Yeah they are for real.. some German guys smuggled them out of Panama. They are actually being bred into the 3rd generation now in europe. I know a few people who have them and many seem to develope some brown spots as they mature.
I was at the Hamm show in Germany last saturday where some where offered aswell. They are still very expensive for an auratus though.

Remco


----------



## Lukeomelas (Mar 15, 2005)

Those are crazy looking! Very interesting Auratus.


----------



## frogsintn (Mar 26, 2004)

i see your getting everyone stirred up again dave.lololololololololol


----------



## audioandroid (Mar 13, 2005)

theres quite the variety of auratus not in the hobby. they're a very diverse species. it would be nice to see more of them make their way into the hobby.


----------



## jbeetle (Feb 8, 2004)

> theres quite the variety of auratus not in the hobby. they're a very diverse species. it would be nice to see more of them make their way into the hobby.
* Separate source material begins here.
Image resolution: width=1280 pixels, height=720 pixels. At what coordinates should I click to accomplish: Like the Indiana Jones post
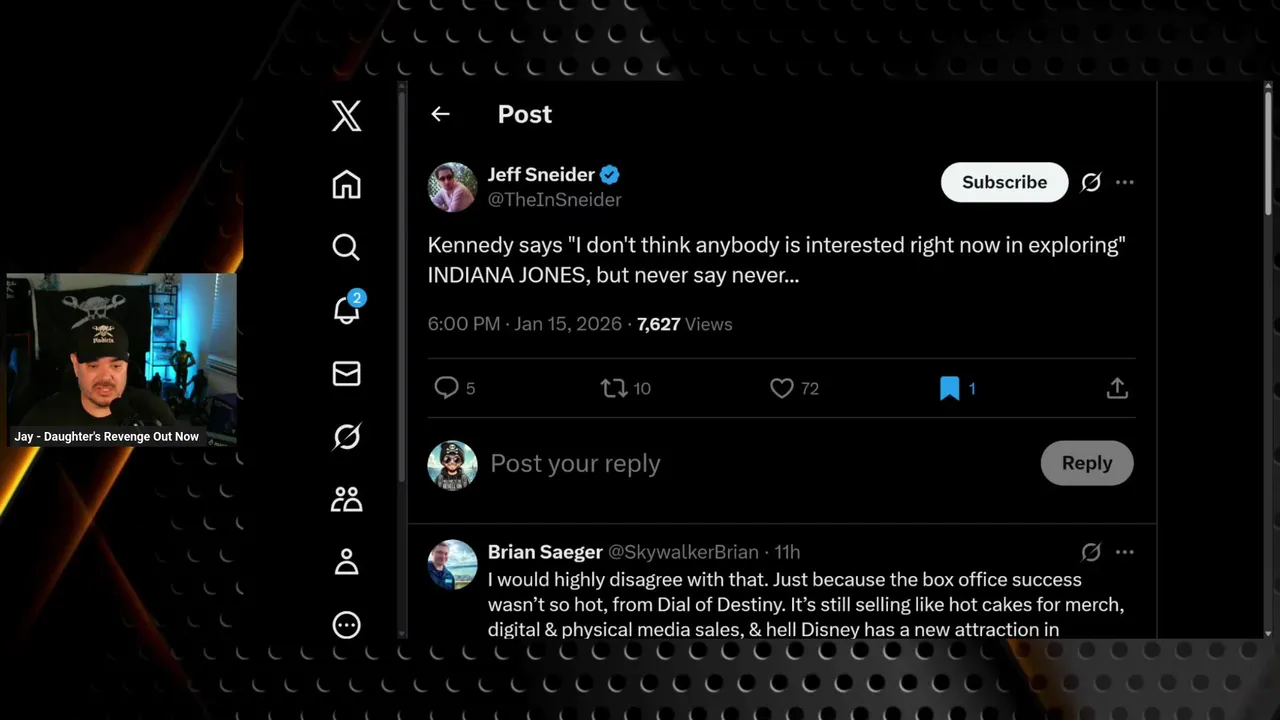[x=782, y=388]
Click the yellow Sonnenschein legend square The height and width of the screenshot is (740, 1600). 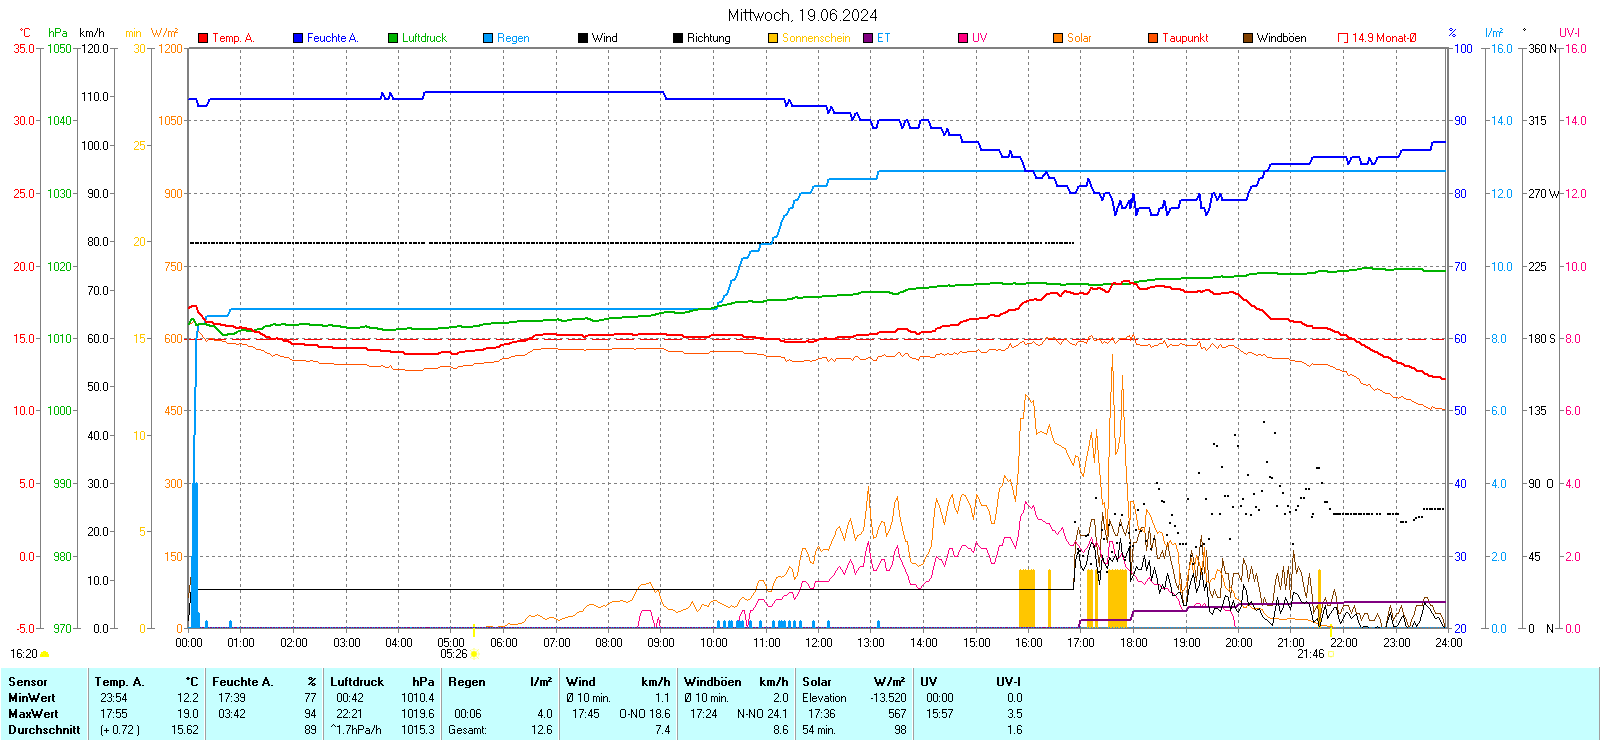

theres also quite the variety of auratus in the hobby... many of which don't get enough attention as is. getting new frogs into the hobby is always exciting, but not when they are smuggled... just my opinion.


----------



## Guest (Apr 7, 2006)

I think I would prefer a golden mantella over one of these guys. Like jbeetle said, there are plenty of cool auratus already being ignored in the hobby. I would prefer to focus some more attention back on them.


----------



## markc019 (Apr 12, 2005)

I wish some people would sell some cool auratus instead of just talk about them in the hobby!!!!!!!

My 2c 

Mark


----------